→ **Data listing**

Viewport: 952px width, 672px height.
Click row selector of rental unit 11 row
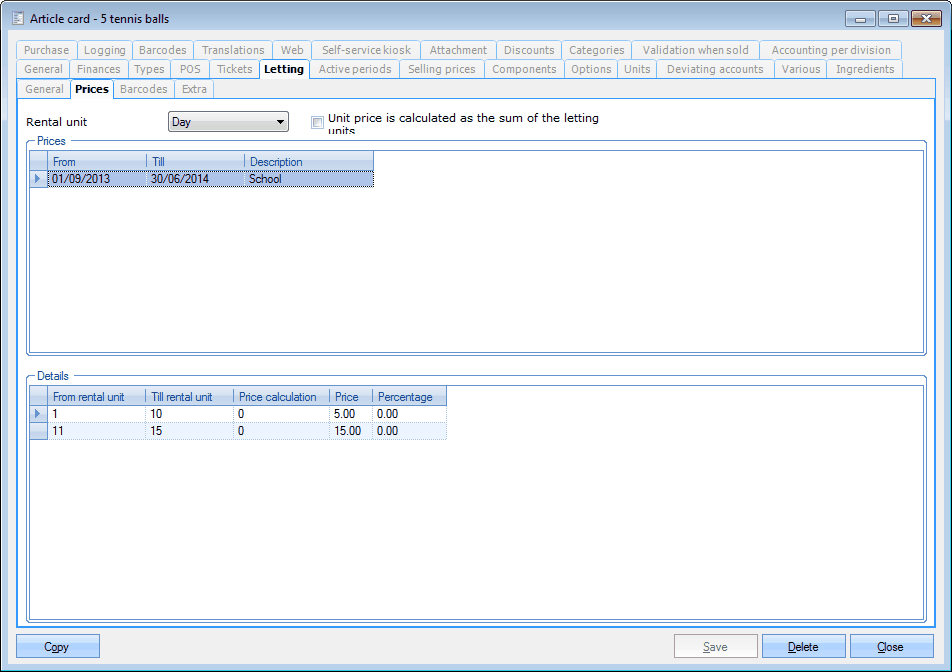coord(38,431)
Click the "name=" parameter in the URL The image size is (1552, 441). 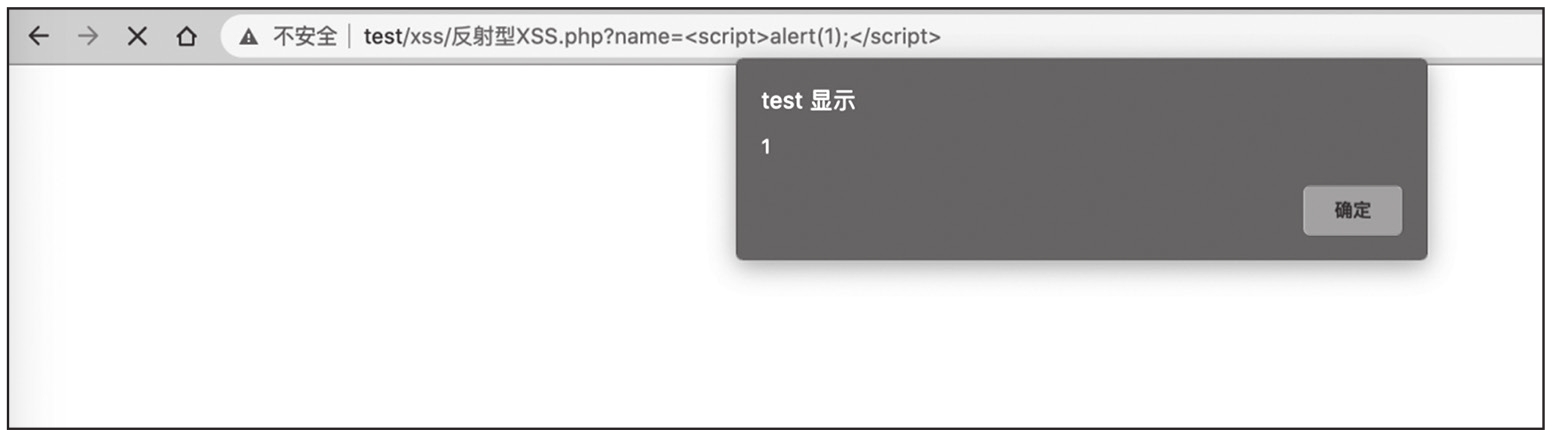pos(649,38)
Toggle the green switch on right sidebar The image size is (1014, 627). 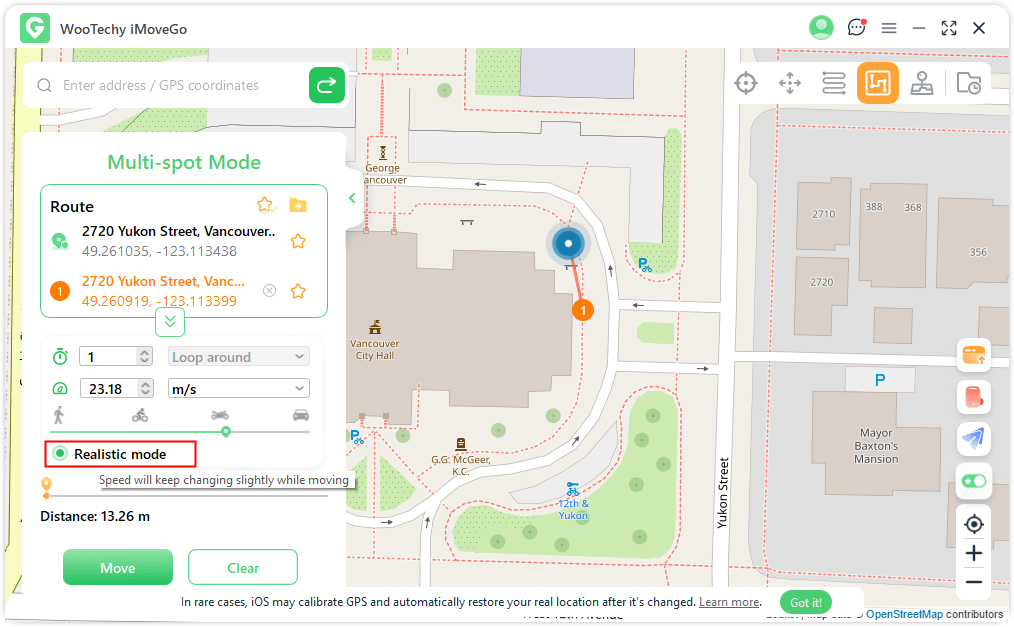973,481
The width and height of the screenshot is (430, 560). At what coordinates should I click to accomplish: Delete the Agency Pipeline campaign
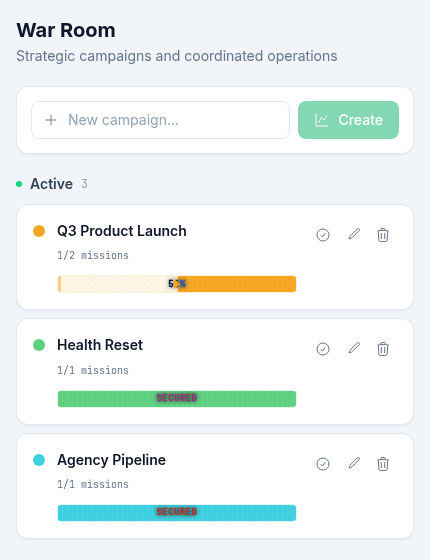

→ **What is needed**
Count the lines in the entries above that contain the string "height", matching case exactly, and reply with the number alone.

→ **Answer to this problem**
2